== Exercise goal ==
Lines holding the word "button" must be located in the listing below and copied.

== Supplied data ==

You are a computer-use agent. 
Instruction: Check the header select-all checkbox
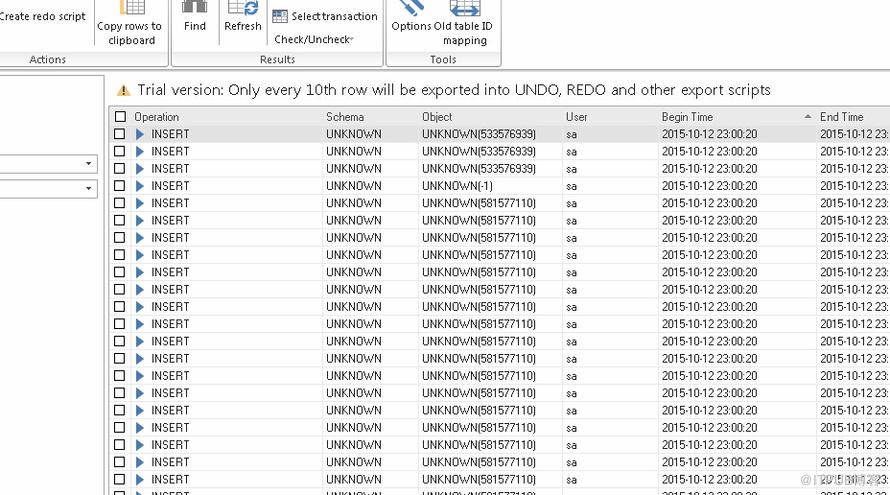click(120, 117)
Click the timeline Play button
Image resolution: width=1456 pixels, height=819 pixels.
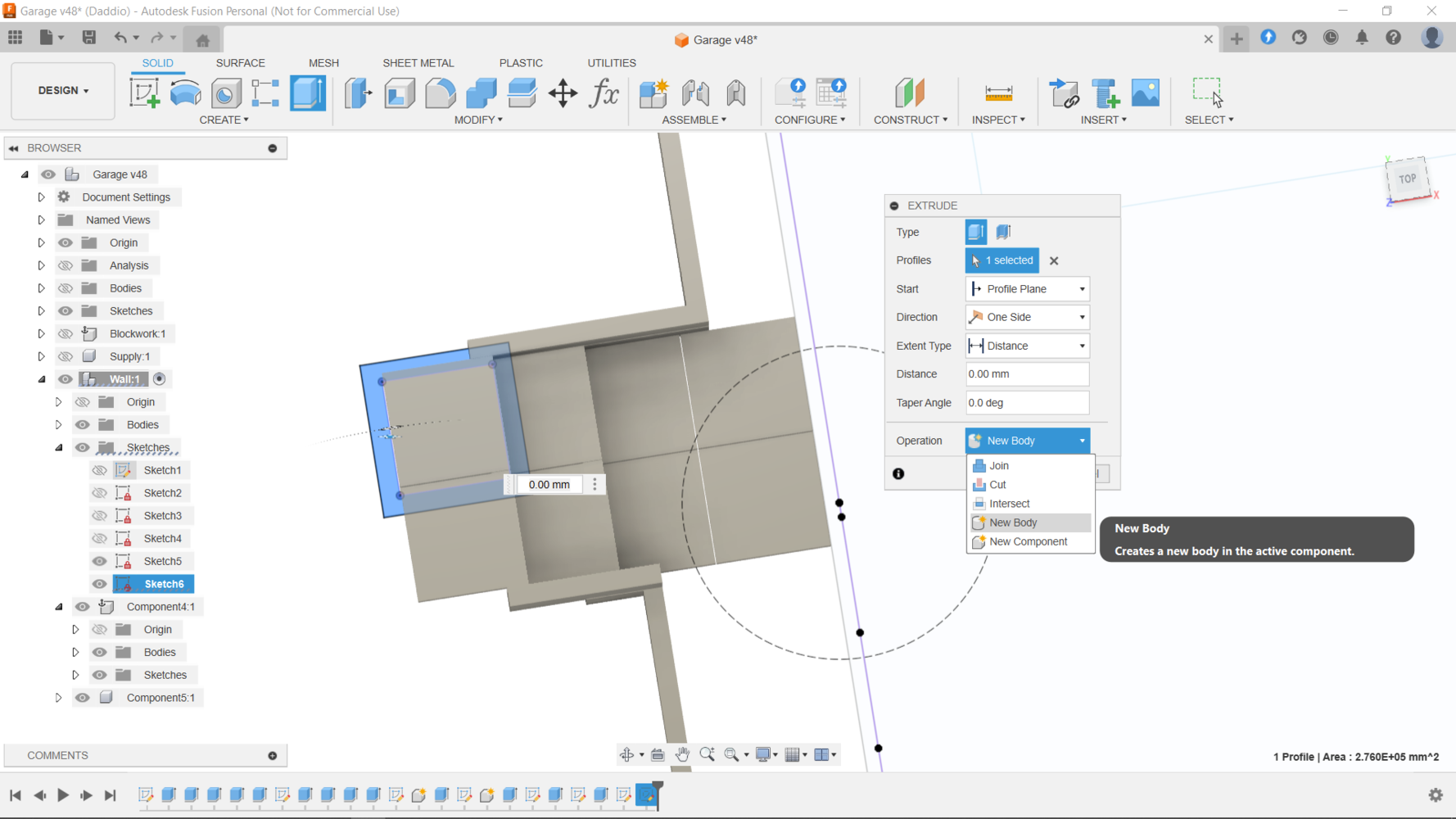62,795
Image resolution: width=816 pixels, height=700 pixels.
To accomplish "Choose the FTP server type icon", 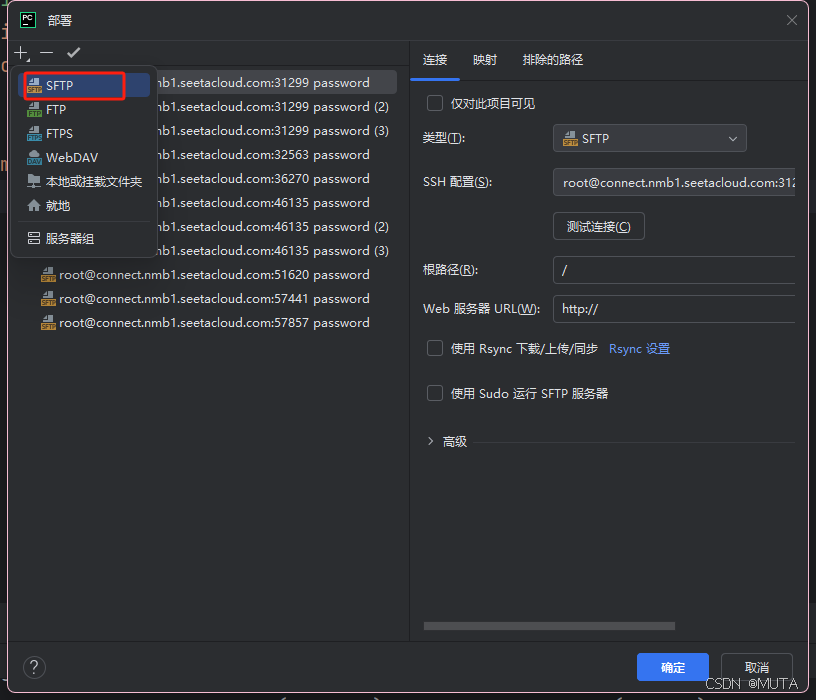I will point(34,110).
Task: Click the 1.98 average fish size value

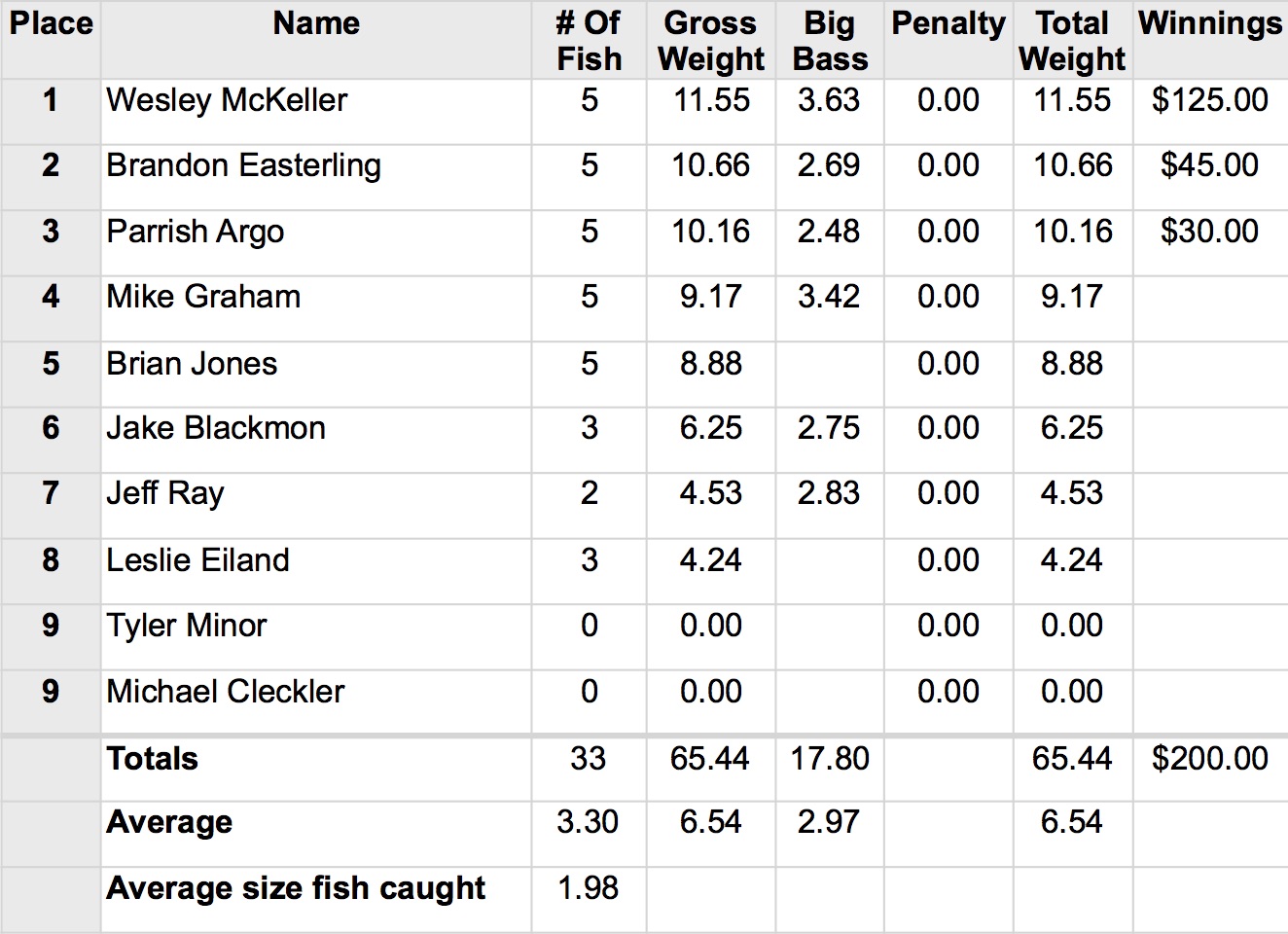Action: 588,888
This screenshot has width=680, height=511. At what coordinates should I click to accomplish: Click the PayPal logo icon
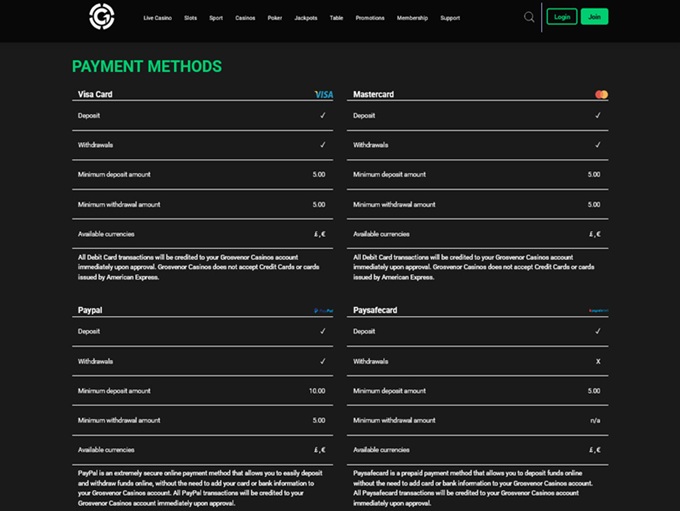click(323, 311)
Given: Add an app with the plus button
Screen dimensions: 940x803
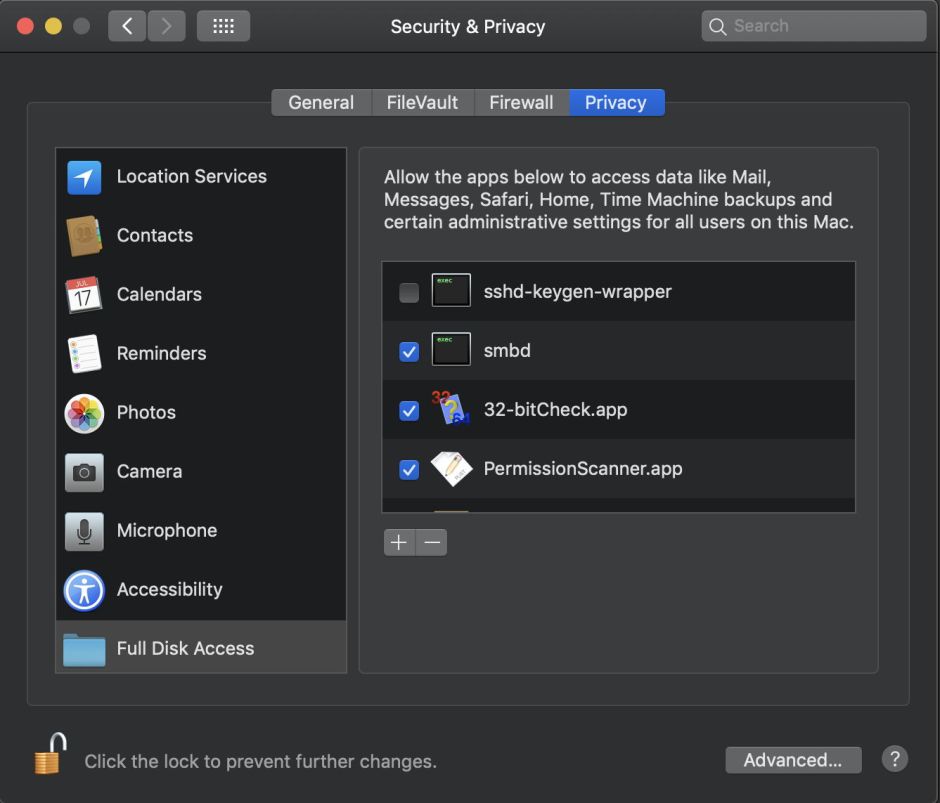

== Answer section ==
Click the timeline Play button
Given: Add an app with the plus button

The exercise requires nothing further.